**WHAT IS REQUIRED:** From the mailing-list reply about preserving vfio INTx state, extract the passage from "Date: Mon, 11" up to and including "descriptor across exec.", word for word.

-------- STUDY TEXT --------

All of lore.kernel.org
 help / color / mirror / Atom feed
From: Steven Sistare <steven.sistare@oracle.com>
To: Fam Zheng <fam.zheng@bytedance.com>
Cc: "Jason Zeng" <jason.zeng@linux.intel.com>,
	"Juan Quintela" <quintela@redhat.com>,
	"Eric Blake" <eblake@redhat.com>,
	"Michael S. Tsirkin" <mst@redhat.com>,
	qemu-devel@nongnu.org,
	"Dr. David Alan Gilbert" <dgilbert@redhat.com>,
	"Zheng Chuan" <zhengchuan@huawei.com>,
	"Alex Williamson" <alex.williamson@redhat.com>,
	"Paolo Bonzini" <pbonzini@redhat.com>,
	"Stefan Hajnoczi" <stefanha@redhat.com>,
	"Marc-André Lureau" <marcandre.lureau@redhat.com>,
	"Daniel P. Berrange" <berrange@redhat.com>,
	"Philippe Mathieu-Daudé" <philmd@redhat.com>,
	"Alex Bennée" <alex.bennee@linaro.org>,
	"Markus Armbruster" <armbru@redhat.com>
Subject: Re: [PATCH V6 21/27] vfio-pci: cpr part 3 (intx)
Date: Mon, 11 Apr 2022 12:23:50 -0400	[thread overview]
Message-ID: <f18cf0e7-bb4f-1b43-ee2b-5e00c0c282d6@oracle.com> (raw)
In-Reply-To: <20220329110326.GA447081@fam-dell>

On 3/29/2022 7:03 AM, Fam Zheng wrote:
> On 2021-08-06 14:43, Steve Sistare wrote:
>> Preserve vfio INTX state across cpr restart.  Preserve VFIOINTx fields as
>> follows:
>>   pin : Recover this from the vfio config in kernel space
>>   interrupt : Preserve its eventfd descriptor across exec.
>>   unmask : Ditto
>>   route.irq : This could perhaps be recovered in vfio_pci_post_load by
>>     calling pci_device_route_intx_to_irq(pin), whose implementation reads
>>     config space for a bridge device such as ich9.  However, there is no
>>     guarantee that the bridge vmstate is read before vfio vmstate.  Rather
>>     than fiddling with MigrationPriority for vmstate handlers, explicitly
>>     save route.irq in vfio vmstate.
>>   pending : save in vfio vmstate.
>>   mmap_timeout, mmap_timer : Re-initialize
>>   bool kvm_accel : Re-initialize
>>
>> In vfio_realize, defer calling vfio_intx_enable until the vmstate
>> is available, in vfio_pci_post_load.  Modify vfio_intx_enable and
>> vfio_intx_kvm_enable to skip vfio initialization, but still perform
>> kvm initialization.

-------- RECORDED DATA --------

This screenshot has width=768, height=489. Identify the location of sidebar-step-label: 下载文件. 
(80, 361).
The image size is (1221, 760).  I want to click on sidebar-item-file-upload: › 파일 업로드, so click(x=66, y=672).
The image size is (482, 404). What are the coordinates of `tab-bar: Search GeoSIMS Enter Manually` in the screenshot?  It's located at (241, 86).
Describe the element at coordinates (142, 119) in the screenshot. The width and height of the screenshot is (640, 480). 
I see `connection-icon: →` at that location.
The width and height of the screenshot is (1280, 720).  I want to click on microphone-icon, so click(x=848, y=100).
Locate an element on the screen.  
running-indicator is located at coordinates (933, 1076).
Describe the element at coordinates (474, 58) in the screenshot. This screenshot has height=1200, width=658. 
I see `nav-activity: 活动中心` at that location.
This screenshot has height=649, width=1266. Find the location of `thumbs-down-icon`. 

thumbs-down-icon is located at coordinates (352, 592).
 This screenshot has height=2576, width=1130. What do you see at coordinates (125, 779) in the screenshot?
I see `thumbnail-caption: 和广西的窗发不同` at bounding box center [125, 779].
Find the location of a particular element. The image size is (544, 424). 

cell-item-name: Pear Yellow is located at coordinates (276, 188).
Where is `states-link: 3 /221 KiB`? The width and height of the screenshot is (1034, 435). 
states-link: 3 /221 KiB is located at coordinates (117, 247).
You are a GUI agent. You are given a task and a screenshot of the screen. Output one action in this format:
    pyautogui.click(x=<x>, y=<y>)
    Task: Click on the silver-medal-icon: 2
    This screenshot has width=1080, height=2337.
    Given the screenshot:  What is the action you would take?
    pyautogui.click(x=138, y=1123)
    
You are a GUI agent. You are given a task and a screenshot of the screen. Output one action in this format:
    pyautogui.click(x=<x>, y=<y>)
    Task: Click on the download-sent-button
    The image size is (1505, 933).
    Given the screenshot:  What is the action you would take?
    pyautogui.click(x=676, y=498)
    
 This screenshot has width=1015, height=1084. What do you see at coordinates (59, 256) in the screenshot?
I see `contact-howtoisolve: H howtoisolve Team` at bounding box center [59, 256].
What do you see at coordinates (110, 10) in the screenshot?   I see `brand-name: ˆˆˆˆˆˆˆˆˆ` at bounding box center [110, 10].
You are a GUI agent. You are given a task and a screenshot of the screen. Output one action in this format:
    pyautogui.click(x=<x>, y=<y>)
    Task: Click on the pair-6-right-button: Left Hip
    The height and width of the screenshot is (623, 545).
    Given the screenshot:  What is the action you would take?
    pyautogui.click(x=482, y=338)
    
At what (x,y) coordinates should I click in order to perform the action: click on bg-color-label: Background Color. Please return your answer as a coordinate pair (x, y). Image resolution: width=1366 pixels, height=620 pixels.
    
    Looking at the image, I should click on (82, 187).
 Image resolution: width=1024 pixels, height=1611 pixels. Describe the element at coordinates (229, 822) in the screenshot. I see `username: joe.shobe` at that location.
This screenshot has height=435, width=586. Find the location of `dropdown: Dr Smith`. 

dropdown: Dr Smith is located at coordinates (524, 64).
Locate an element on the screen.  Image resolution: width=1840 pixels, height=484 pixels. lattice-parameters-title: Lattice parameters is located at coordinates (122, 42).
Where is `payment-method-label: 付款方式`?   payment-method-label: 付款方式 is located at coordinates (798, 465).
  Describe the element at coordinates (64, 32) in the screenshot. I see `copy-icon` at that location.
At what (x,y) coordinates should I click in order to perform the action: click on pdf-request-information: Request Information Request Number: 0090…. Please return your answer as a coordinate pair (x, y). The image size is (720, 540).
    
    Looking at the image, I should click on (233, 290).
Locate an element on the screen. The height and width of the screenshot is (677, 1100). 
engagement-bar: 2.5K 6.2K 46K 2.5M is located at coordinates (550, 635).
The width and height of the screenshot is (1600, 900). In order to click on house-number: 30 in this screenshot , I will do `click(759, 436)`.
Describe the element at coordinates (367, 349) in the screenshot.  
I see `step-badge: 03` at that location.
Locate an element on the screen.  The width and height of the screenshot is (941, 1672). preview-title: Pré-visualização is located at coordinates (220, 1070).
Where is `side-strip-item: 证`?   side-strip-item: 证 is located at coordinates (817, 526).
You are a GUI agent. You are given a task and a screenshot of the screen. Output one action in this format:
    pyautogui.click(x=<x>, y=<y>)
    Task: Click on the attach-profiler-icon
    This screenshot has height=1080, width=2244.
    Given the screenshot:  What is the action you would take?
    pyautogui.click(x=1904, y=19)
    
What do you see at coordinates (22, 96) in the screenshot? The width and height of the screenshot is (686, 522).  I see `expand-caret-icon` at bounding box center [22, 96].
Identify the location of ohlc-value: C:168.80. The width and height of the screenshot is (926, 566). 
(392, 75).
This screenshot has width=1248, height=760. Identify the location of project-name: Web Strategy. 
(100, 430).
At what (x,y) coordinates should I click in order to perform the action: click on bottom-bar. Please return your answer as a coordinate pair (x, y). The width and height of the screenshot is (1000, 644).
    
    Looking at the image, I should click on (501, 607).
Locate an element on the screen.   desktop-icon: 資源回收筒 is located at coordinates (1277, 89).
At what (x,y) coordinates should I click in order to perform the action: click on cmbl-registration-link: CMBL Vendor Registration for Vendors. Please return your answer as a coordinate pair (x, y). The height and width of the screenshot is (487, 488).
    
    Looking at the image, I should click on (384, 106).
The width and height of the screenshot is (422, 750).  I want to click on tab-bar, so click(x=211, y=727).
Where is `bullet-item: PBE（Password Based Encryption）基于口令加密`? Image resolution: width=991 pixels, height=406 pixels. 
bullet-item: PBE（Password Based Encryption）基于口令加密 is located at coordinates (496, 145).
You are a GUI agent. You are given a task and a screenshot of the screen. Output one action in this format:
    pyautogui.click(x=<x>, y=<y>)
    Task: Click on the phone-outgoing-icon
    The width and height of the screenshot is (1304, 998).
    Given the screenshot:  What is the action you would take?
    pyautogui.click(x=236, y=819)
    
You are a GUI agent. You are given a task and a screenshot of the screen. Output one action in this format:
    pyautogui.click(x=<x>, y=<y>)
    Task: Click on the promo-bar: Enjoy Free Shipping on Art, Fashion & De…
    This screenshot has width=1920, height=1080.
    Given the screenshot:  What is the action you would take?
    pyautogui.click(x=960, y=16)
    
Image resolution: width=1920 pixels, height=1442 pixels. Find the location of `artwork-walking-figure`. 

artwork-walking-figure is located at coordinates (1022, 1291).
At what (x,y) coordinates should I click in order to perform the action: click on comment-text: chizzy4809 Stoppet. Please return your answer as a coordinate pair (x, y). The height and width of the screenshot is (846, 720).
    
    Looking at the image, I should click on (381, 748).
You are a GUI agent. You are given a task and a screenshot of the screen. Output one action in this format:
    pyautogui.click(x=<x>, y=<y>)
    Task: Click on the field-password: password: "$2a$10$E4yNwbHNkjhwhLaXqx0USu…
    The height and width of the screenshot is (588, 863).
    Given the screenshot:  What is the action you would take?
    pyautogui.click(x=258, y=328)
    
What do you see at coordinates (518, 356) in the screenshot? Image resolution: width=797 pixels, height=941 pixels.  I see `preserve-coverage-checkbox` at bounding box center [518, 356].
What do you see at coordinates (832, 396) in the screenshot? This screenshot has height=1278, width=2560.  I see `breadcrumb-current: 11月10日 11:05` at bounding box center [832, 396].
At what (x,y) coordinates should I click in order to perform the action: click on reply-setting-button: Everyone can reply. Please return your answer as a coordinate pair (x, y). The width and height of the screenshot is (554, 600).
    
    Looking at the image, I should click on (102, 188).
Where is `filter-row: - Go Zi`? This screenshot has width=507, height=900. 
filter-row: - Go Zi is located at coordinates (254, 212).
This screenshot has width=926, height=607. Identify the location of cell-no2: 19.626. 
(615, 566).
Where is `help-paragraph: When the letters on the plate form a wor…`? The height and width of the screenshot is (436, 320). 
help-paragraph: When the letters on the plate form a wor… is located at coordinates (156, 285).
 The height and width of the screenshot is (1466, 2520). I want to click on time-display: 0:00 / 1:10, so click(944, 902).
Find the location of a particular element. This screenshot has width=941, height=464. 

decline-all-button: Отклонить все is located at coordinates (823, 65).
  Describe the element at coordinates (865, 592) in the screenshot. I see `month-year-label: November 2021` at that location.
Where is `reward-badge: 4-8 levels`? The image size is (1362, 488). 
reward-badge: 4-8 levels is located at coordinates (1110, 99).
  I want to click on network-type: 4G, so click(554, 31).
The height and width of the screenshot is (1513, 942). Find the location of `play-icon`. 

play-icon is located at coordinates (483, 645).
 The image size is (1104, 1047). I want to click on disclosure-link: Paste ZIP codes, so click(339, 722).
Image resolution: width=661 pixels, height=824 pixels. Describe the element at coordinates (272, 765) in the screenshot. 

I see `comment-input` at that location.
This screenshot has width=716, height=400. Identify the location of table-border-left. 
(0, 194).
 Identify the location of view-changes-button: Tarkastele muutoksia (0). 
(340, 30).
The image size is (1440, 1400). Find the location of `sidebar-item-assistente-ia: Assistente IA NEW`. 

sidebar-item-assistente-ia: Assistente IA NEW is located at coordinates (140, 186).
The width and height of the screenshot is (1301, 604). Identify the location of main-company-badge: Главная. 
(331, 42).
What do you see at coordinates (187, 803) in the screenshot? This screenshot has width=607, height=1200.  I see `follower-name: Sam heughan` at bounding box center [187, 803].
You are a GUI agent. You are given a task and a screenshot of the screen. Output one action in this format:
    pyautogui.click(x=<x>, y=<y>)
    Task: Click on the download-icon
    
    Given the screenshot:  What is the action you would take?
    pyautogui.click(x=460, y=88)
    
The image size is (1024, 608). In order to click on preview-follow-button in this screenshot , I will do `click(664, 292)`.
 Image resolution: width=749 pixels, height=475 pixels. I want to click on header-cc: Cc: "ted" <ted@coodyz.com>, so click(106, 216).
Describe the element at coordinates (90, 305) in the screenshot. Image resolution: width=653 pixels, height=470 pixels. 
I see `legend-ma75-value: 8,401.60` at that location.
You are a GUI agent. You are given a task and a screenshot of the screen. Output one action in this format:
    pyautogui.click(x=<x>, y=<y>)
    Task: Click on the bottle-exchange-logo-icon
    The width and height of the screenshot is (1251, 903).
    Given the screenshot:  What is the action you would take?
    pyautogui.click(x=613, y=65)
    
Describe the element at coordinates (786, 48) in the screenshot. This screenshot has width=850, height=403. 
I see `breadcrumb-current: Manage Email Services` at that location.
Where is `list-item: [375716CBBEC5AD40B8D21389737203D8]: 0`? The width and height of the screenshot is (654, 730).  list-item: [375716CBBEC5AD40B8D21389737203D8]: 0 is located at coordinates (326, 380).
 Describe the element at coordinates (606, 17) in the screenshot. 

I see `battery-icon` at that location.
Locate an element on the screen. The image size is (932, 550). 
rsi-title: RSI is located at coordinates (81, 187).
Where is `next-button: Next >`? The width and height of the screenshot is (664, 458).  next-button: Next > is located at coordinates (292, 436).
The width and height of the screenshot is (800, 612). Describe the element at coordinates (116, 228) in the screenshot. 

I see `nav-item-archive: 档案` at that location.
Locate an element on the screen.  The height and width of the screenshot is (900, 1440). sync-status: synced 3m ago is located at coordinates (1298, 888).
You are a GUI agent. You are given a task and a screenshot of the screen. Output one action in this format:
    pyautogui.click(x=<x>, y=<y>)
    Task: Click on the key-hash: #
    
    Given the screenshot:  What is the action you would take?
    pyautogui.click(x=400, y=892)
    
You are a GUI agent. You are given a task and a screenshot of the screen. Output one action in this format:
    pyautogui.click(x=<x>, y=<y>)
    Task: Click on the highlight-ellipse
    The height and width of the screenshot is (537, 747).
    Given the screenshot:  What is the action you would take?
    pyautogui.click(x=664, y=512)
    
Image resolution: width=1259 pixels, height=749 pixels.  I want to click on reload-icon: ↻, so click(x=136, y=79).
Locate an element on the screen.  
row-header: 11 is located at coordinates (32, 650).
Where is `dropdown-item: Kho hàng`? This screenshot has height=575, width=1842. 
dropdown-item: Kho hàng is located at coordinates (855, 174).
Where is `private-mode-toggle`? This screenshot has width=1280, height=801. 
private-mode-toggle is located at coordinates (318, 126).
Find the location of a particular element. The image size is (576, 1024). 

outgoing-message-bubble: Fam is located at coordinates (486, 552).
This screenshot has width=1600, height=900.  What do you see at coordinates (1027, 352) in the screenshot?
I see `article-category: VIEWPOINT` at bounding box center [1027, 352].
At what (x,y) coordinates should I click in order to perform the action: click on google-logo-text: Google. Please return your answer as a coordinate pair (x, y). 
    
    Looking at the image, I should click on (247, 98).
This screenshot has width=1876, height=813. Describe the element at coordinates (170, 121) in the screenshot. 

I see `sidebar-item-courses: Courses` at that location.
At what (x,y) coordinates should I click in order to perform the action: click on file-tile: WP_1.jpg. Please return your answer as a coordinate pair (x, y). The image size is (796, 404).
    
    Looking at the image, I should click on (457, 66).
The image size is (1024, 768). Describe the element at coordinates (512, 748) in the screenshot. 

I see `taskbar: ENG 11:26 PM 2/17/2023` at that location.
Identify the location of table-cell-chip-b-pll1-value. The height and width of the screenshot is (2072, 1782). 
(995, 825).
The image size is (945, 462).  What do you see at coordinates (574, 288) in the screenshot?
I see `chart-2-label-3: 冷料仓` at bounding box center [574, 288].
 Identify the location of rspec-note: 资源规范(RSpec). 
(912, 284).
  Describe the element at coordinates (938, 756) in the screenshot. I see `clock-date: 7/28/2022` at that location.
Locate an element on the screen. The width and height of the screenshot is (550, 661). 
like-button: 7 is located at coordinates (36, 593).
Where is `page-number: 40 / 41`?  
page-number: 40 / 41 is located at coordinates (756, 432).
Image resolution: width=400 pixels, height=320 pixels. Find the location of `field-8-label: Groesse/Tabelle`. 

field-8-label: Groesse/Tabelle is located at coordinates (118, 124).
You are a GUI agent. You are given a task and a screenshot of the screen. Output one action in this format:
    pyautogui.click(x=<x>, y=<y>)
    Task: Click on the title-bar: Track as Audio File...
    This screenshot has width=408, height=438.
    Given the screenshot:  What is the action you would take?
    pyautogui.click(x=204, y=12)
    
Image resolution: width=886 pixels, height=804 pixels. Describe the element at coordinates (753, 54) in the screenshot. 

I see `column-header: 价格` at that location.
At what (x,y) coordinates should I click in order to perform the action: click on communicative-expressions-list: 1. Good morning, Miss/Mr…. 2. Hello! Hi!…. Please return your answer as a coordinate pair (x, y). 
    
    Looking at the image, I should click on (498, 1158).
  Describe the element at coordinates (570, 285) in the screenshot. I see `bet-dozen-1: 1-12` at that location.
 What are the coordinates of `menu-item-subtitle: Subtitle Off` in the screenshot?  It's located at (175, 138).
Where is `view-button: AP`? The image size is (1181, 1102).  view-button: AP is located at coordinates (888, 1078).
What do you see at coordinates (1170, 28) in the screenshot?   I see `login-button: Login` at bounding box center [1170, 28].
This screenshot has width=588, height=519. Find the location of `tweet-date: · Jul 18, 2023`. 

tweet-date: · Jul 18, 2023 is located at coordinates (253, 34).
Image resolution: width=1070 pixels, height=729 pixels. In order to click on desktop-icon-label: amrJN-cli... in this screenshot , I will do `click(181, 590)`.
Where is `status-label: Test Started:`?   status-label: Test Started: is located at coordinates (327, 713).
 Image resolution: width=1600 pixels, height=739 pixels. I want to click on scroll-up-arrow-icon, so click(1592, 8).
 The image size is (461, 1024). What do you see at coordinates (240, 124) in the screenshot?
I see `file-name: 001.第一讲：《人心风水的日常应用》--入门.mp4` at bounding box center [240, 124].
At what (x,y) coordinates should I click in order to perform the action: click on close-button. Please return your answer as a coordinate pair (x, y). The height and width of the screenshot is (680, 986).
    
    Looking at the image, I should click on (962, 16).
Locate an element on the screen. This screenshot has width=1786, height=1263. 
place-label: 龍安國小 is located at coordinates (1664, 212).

--------

**RESPONSE BELOW:**
Date: Mon, 11 Apr 2022 12:23:50 -0400	[thread overview]
Message-ID: <f18cf0e7-bb4f-1b43-ee2b-5e00c0c282d6@oracle.com> (raw)
In-Reply-To: <20220329110326.GA447081@fam-dell>

On 3/29/2022 7:03 AM, Fam Zheng wrote:
> On 2021-08-06 14:43, Steve Sistare wrote:
>> Preserve vfio INTX state across cpr restart.  Preserve VFIOINTx fields as
>> follows:
>>   pin : Recover this from the vfio config in kernel space
>>   interrupt : Preserve its eventfd descriptor across exec.